Adding to what @Philipp said (especially the "caching blended result"). You can reverse calculate the second image from the
blend(grey,????) = colored equation for the multiply,overlay and screen functions. The problem is that the range of the
????? image may be out of the range of
0-255. So you might need to save them as a different format or encode something like a signed int into the 4 bytes of the RGBA values in one pixel for each channel.
As others said you can also use other color-models for help. HSV is the one that appears to be the obvious choice and it will look like this:
But as you can see the separated saturation and hue image still contains a good amount of the shading information, so a color model like YUV might seem more appropriate. It would look like this:
The problem here is that the inter-relationship that the RGB values in your blending source have with the final image might not always be so apparent.

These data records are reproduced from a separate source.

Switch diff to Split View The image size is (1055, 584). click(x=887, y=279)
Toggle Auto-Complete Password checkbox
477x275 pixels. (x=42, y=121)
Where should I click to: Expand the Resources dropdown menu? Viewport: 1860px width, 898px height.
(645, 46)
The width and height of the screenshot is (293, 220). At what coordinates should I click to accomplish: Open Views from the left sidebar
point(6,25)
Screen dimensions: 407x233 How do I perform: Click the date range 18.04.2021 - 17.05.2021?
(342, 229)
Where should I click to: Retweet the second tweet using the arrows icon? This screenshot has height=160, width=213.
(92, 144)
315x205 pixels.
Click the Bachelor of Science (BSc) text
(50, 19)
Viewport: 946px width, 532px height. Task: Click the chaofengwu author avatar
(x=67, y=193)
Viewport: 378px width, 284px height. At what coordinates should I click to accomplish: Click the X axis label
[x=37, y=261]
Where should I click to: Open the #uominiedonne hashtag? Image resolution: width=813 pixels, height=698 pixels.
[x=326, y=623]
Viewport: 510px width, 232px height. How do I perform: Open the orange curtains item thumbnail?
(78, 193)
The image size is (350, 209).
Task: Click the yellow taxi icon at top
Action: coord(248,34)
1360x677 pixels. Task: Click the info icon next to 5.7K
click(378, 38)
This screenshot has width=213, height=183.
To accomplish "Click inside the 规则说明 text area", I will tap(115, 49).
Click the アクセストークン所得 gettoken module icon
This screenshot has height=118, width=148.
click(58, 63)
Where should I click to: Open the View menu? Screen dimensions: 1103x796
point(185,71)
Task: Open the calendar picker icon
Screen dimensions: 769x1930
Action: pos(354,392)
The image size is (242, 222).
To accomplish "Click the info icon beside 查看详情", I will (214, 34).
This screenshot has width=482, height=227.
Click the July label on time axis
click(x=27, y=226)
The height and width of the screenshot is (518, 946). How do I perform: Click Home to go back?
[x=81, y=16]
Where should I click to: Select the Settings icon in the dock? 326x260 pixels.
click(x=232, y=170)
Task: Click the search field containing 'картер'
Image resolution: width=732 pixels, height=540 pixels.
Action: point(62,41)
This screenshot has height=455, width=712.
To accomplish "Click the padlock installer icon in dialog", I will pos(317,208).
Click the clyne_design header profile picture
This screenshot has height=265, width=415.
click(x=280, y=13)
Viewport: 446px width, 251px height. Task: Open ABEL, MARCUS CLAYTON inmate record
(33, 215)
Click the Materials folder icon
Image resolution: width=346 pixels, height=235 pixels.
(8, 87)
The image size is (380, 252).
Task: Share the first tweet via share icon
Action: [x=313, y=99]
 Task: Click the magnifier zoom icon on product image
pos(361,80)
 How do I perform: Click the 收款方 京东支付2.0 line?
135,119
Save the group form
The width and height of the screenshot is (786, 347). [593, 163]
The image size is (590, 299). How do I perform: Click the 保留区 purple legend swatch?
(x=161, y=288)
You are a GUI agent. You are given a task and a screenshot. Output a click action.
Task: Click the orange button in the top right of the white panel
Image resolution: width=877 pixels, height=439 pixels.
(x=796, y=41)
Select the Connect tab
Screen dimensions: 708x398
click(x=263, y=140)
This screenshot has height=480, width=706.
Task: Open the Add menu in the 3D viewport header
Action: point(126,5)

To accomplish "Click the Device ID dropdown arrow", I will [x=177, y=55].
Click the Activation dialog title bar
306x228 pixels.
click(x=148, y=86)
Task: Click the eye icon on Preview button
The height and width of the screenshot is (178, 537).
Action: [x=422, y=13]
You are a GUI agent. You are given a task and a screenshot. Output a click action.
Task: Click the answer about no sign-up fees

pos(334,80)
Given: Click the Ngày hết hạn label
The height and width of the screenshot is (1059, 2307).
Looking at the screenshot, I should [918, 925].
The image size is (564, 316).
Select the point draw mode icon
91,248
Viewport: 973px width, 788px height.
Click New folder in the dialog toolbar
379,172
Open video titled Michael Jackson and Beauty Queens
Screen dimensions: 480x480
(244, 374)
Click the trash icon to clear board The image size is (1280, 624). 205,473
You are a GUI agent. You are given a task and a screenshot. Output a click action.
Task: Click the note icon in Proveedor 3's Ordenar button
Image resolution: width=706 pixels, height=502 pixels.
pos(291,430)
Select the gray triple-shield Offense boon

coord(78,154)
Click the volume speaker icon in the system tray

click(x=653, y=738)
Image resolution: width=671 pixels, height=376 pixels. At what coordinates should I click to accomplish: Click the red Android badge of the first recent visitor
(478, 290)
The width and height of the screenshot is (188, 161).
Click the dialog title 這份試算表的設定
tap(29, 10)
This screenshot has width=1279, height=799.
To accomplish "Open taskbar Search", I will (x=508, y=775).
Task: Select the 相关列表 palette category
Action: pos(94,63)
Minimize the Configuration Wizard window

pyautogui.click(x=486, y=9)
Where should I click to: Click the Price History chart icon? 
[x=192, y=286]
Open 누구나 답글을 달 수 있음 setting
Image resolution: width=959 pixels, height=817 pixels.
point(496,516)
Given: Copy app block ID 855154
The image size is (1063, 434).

Using just the raw components of these color models though has the issue of not being able to make image darker whatsoever. So I'd say use the reverse blending modes or combine the other color-spaces with the blending modes to get it done.
Edit: to visualize what I meant with the multiplication look at these examples:
The top 2 use multiplication with the regular color spectrum (0-255 mapped to 0-1), you can see that the image can only be made darker, making the red channel bright enough for a natural skin tone is basically impossible within the default spectrum. However if you look at the lower example of brightening it, then you can see that if you multiply it with values over 1 you can once again recreate the original result
Btw. if you're worried about the underwear being colored too, you need to mask it out (just use the grey base image where you don't want any coloration):
To calculate the scale value lets take for example the gray scale has the color [120 , 120, 120] at one point and the colored image has the color [152 107 74] at the same spot then the scale factors would be s_red = 152/120 = 1.27 , s_green = 107/120 = 0.892 and s_blue = 74/120 = 0.617, so [1.27 0.892 0.617].
You could reasonably map the re-color RGB value from [0-255] to [0-2] or something like that to easier use existing structures as well as limit the brightening to reasonable values. So your setup would look something like this (with the masking applied of course):
Don't forget to clamp your resulting image to [0-255] though.